→ **The task**
Every record shown below should be duplicated exactly.

------------

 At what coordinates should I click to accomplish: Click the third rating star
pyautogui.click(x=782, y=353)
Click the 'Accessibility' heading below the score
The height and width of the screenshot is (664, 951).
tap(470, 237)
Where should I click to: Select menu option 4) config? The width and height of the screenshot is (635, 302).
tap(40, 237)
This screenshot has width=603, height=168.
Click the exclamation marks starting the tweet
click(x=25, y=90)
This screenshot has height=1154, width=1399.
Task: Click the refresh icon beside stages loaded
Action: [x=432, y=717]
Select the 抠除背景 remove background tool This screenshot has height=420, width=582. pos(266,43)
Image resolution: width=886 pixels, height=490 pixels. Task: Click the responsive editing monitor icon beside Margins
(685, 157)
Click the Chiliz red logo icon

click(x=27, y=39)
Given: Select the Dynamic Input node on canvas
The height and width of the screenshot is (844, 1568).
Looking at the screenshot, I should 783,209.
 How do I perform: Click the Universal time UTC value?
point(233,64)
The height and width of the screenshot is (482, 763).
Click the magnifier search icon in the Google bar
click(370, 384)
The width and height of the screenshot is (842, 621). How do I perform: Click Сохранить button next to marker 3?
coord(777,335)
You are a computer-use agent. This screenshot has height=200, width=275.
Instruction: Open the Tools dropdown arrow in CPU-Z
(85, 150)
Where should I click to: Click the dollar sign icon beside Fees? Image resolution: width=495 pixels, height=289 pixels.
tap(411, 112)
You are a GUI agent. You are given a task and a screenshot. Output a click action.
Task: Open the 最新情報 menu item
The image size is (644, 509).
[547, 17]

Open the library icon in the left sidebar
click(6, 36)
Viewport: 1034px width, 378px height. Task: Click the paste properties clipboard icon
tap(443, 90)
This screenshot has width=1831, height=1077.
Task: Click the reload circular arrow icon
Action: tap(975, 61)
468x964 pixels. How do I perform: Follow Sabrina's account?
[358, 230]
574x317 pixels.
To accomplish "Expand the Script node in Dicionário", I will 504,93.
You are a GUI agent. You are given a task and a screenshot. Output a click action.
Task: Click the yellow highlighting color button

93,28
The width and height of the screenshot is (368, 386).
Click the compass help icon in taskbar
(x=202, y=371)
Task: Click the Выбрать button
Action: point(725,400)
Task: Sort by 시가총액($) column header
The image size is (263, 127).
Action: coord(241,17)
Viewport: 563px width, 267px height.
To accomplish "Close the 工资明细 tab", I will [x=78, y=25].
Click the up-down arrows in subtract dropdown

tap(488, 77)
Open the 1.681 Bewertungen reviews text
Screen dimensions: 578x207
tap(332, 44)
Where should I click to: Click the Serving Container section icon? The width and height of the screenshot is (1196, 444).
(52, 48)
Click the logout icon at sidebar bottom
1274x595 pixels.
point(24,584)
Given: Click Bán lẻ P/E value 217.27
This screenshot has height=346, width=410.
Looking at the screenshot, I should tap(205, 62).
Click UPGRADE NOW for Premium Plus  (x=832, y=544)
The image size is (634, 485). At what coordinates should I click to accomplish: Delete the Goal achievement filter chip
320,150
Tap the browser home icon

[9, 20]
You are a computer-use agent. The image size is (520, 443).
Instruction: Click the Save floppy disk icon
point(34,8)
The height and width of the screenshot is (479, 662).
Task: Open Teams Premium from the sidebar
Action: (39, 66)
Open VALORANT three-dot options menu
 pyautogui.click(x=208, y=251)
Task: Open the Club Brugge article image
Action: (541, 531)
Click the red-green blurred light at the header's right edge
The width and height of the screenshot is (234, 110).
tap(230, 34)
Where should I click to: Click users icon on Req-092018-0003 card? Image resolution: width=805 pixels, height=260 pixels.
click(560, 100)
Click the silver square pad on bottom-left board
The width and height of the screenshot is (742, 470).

------------

→ **Result**
 At what coordinates should I click to accomplish: Click the third rating star
pyautogui.click(x=782, y=353)
Click the 'Accessibility' heading below the score
The height and width of the screenshot is (664, 951).
tap(470, 237)
Where should I click to: Select menu option 4) config? The width and height of the screenshot is (635, 302).
tap(40, 237)
This screenshot has width=603, height=168.
Click the exclamation marks starting the tweet
click(x=25, y=90)
This screenshot has height=1154, width=1399.
Task: Click the refresh icon beside stages loaded
Action: [x=432, y=717]
Select the 抠除背景 remove background tool This screenshot has height=420, width=582. pos(266,43)
Image resolution: width=886 pixels, height=490 pixels. Task: Click the responsive editing monitor icon beside Margins
(685, 157)
Click the Chiliz red logo icon

click(x=27, y=39)
Given: Select the Dynamic Input node on canvas
The height and width of the screenshot is (844, 1568).
Looking at the screenshot, I should 783,209.
 How do I perform: Click the Universal time UTC value?
point(233,64)
The height and width of the screenshot is (482, 763).
Click the magnifier search icon in the Google bar
click(370, 384)
The width and height of the screenshot is (842, 621). How do I perform: Click Сохранить button next to marker 3?
coord(777,335)
You are a computer-use agent. This screenshot has height=200, width=275.
Instruction: Open the Tools dropdown arrow in CPU-Z
(85, 150)
Where should I click to: Click the dollar sign icon beside Fees? Image resolution: width=495 pixels, height=289 pixels.
tap(411, 112)
You are a GUI agent. You are given a task and a screenshot. Output a click action.
Task: Open the 最新情報 menu item
The image size is (644, 509).
[547, 17]

Open the library icon in the left sidebar
click(6, 36)
Viewport: 1034px width, 378px height. Task: Click the paste properties clipboard icon
tap(443, 90)
This screenshot has width=1831, height=1077.
Task: Click the reload circular arrow icon
Action: tap(975, 61)
468x964 pixels. How do I perform: Follow Sabrina's account?
[358, 230]
574x317 pixels.
To accomplish "Expand the Script node in Dicionário", I will 504,93.
You are a GUI agent. You are given a task and a screenshot. Output a click action.
Task: Click the yellow highlighting color button

93,28
The width and height of the screenshot is (368, 386).
Click the compass help icon in taskbar
(x=202, y=371)
Task: Click the Выбрать button
Action: point(725,400)
Task: Sort by 시가총액($) column header
The image size is (263, 127).
Action: coord(241,17)
Viewport: 563px width, 267px height.
To accomplish "Close the 工资明细 tab", I will [x=78, y=25].
Click the up-down arrows in subtract dropdown

tap(488, 77)
Open the 1.681 Bewertungen reviews text
Screen dimensions: 578x207
tap(332, 44)
Where should I click to: Click the Serving Container section icon? The width and height of the screenshot is (1196, 444).
(52, 48)
Click the logout icon at sidebar bottom
1274x595 pixels.
point(24,584)
Given: Click Bán lẻ P/E value 217.27
This screenshot has height=346, width=410.
Looking at the screenshot, I should tap(205, 62).
Click UPGRADE NOW for Premium Plus  (x=832, y=544)
The image size is (634, 485). At what coordinates should I click to accomplish: Delete the Goal achievement filter chip
320,150
Tap the browser home icon

[9, 20]
You are a computer-use agent. The image size is (520, 443).
Instruction: Click the Save floppy disk icon
point(34,8)
The height and width of the screenshot is (479, 662).
Task: Open Teams Premium from the sidebar
Action: (39, 66)
Open VALORANT three-dot options menu
 pyautogui.click(x=208, y=251)
Task: Open the Club Brugge article image
Action: (541, 531)
Click the red-green blurred light at the header's right edge
The width and height of the screenshot is (234, 110).
tap(230, 34)
Where should I click to: Click users icon on Req-092018-0003 card? Image resolution: width=805 pixels, height=260 pixels.
click(560, 100)
Click the silver square pad on bottom-left board
The width and height of the screenshot is (742, 470).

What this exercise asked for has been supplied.